WOULD AN ATTACK WORK?
The answer is yes and no.
No one is talking about a ground invasion of Iran. Too many U.S. troops are tied down elsewhere to make it possible, and besides, it isn't necessary. If the U.S. goal is simply to stunt Iran's nuclear program, it can be done better and more safely by air. An attack limited to Iran's nuclear facilities would nonetheless require a massive campaign. Experts say that Iran has between 18 and 30 nuclear-related facilities. The sites are dispersed around the country — some in the open, some cloaked in the guise of conventional factories, some buried deep underground.
A Pentagon official says that among the known sites there are 1,500 different "aim points," which means the campaign could well require the involvement of almost every type of aircraft in the U.S. arsenal: Stealth bombers and fighters, B-1s and B-2s, as well as F-15s and F-16s operating from land and F-18s from aircraft carriers.
GPS-guided munitions and laser-targeted bombs--sighted by satellite, spotter aircraft and unmanned vehicles — would do most of the bunker busting. But because many of the targets are hardened under several feet of reinforced concrete, most would have to be hit over and over to ensure that they were destroyed or sufficiently damaged. The U.S. would have to mount the usual aerial ballet, refueling tankers as well as search-and-rescue helicopters in case pilots were shot down by Iran's aging but possibly still effective air defenses. U.S. submarines and ships could launch cruise missiles as well, but their warheads are generally too small to do much damage to reinforced concrete — and might be used for secondary targets. An operation of that size would hardly be surgical. Many sites are in highly populated areas, so civilian casualties would be a certainty.

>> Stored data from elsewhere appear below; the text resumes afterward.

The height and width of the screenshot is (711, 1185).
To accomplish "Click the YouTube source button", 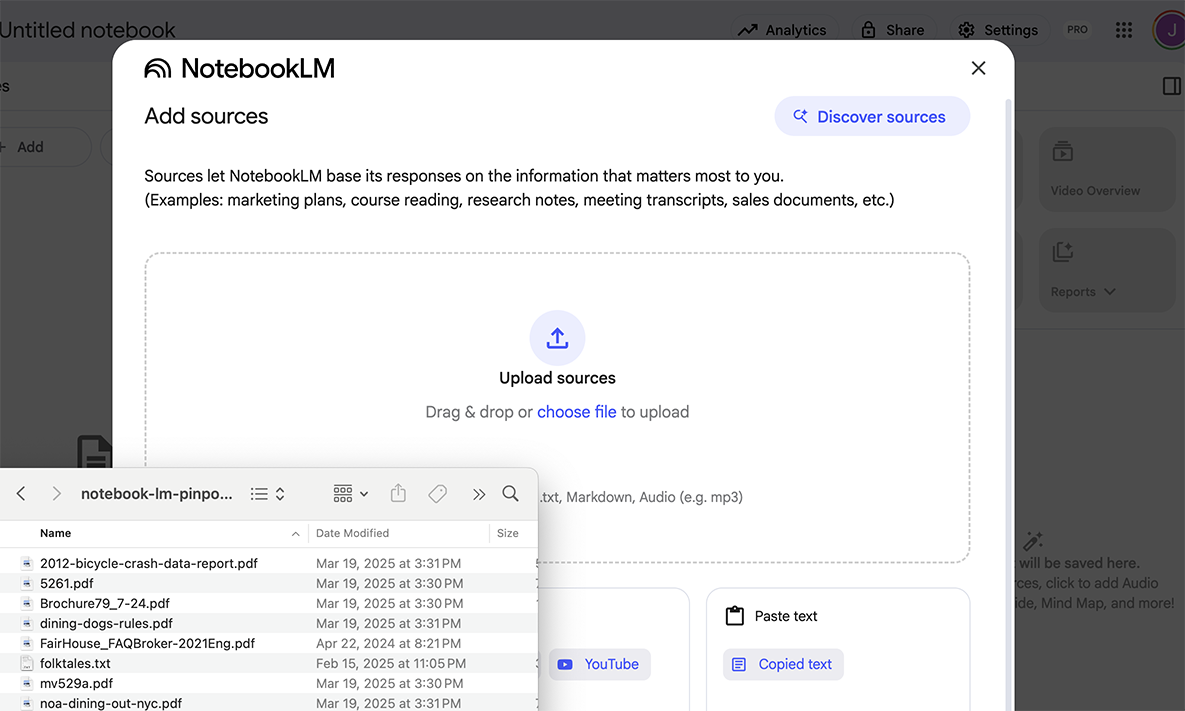I will [x=599, y=664].
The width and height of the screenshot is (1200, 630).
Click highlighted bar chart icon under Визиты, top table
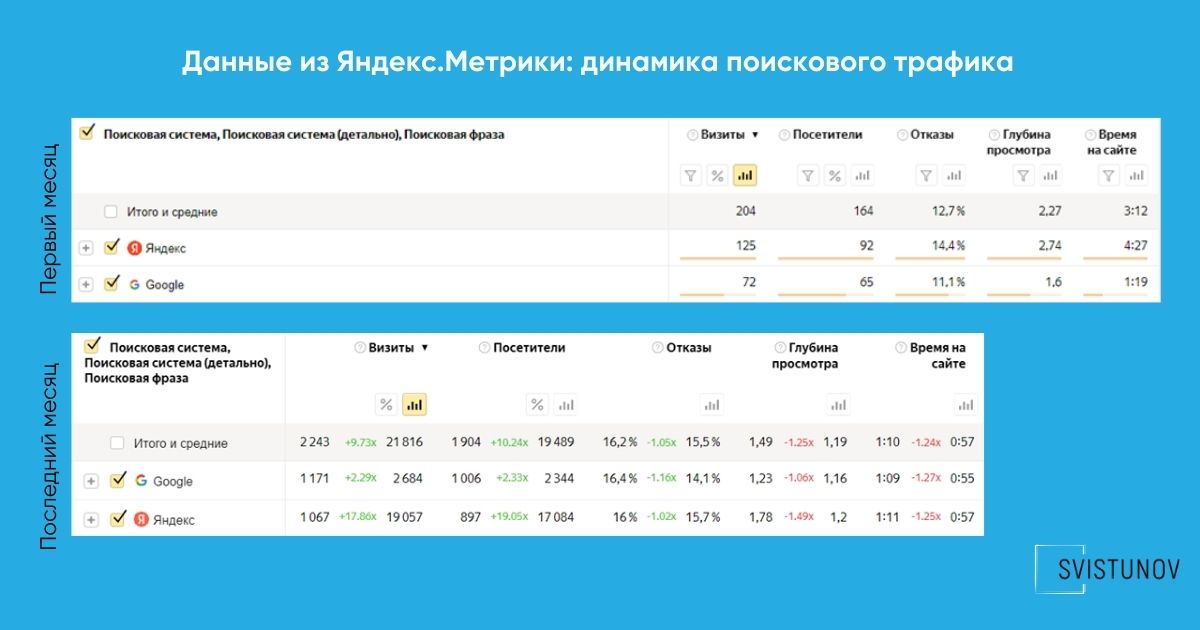[x=744, y=176]
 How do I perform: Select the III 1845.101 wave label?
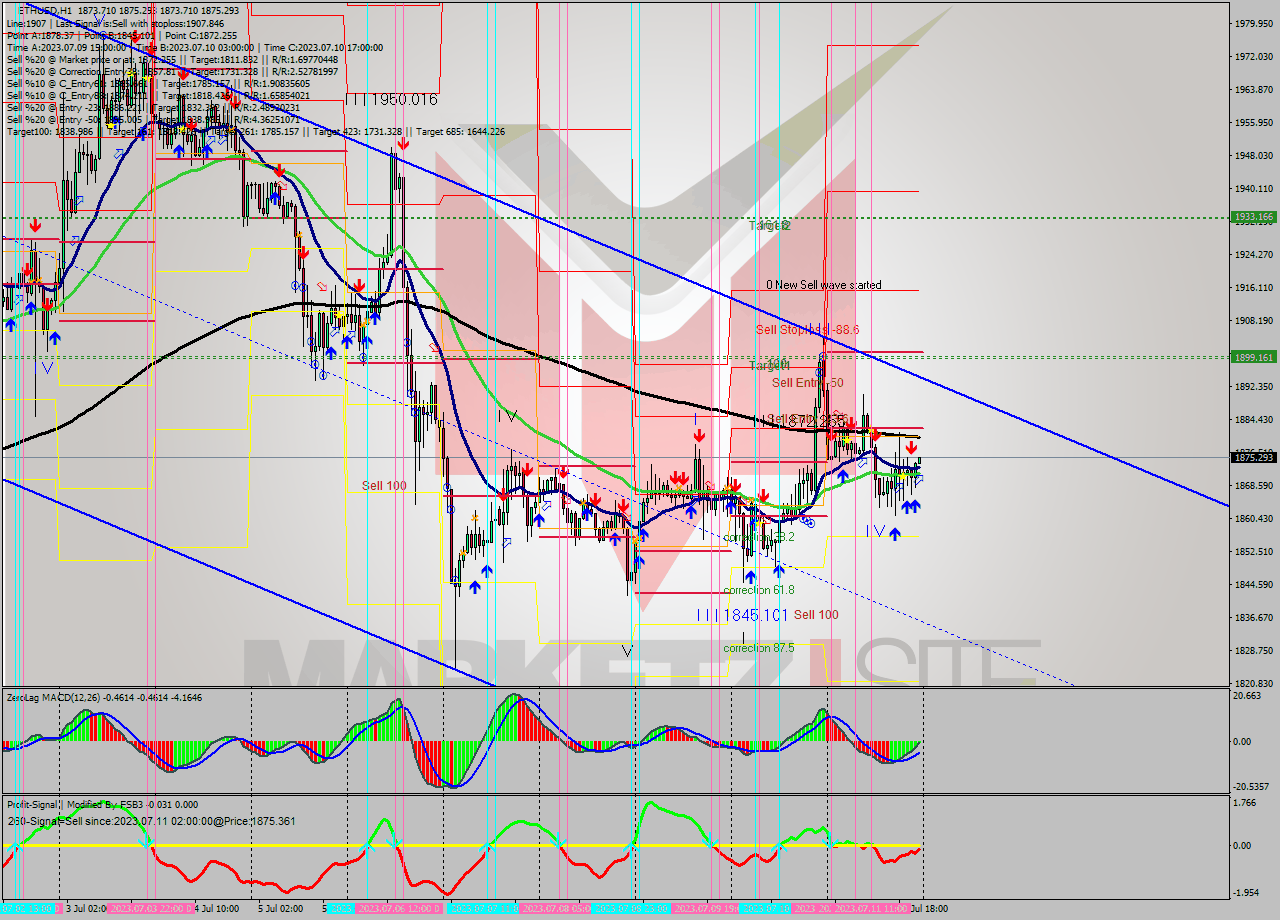[742, 614]
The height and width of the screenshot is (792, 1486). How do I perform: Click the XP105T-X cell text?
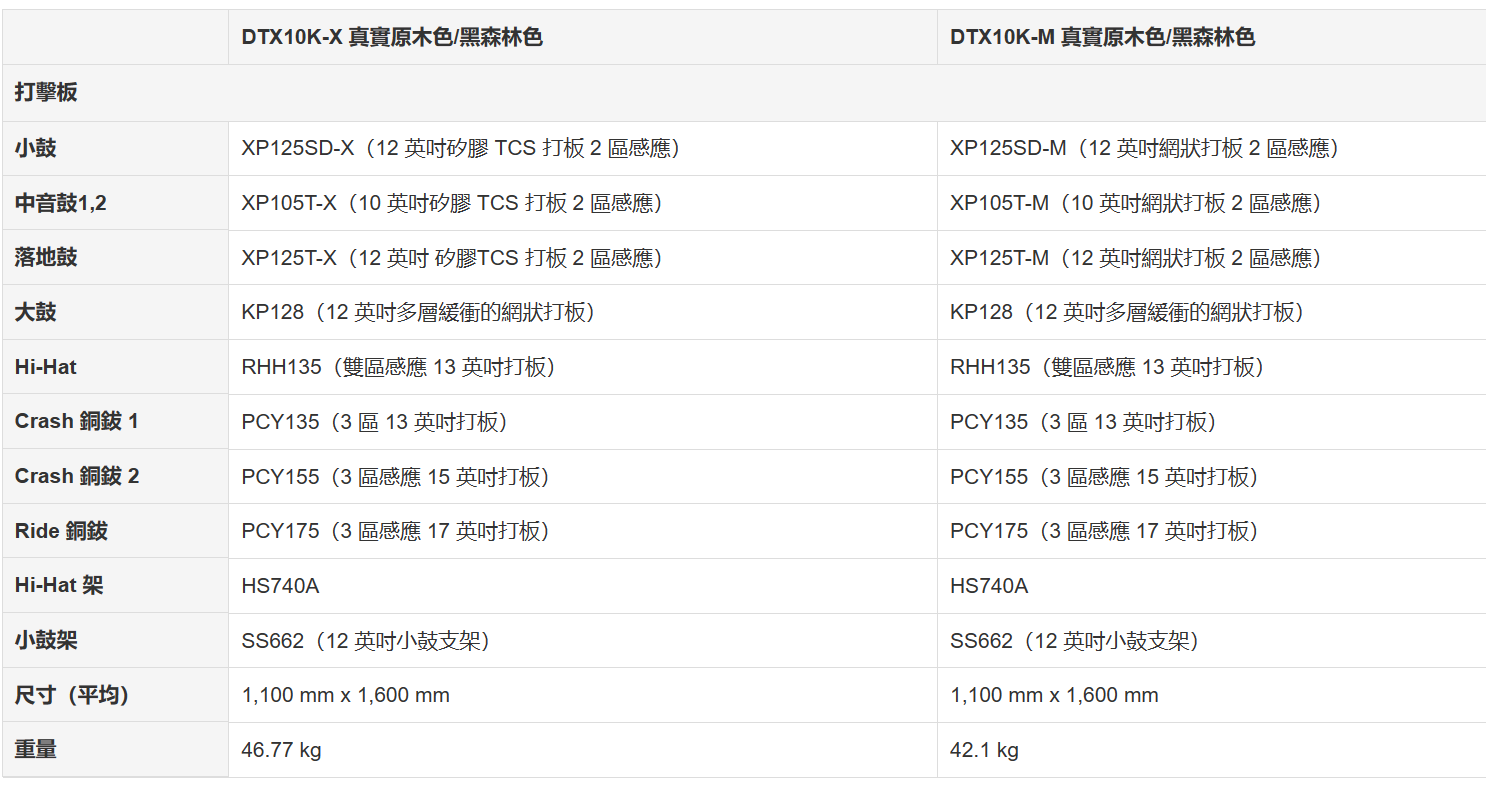point(452,203)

Whatever the order of battle, a U.S. strike would have a lasting impression on Iran's rulers. U.S. officials believe that a campaign of several days, involving hundreds or even thousands of sorties, could set back Iran's nuclear program by two to three years. Hit hard enough, some believe, Iranians might develop second thoughts about their government's designs as a regional nuclear power. Some U.S. foes of Iran's regime believe that the crisis of legitimacy that the ruling clerics would face in the wake of a U.S. attack could trigger their downfall, although others are convinced it would unite the population with the government in anti-American rage.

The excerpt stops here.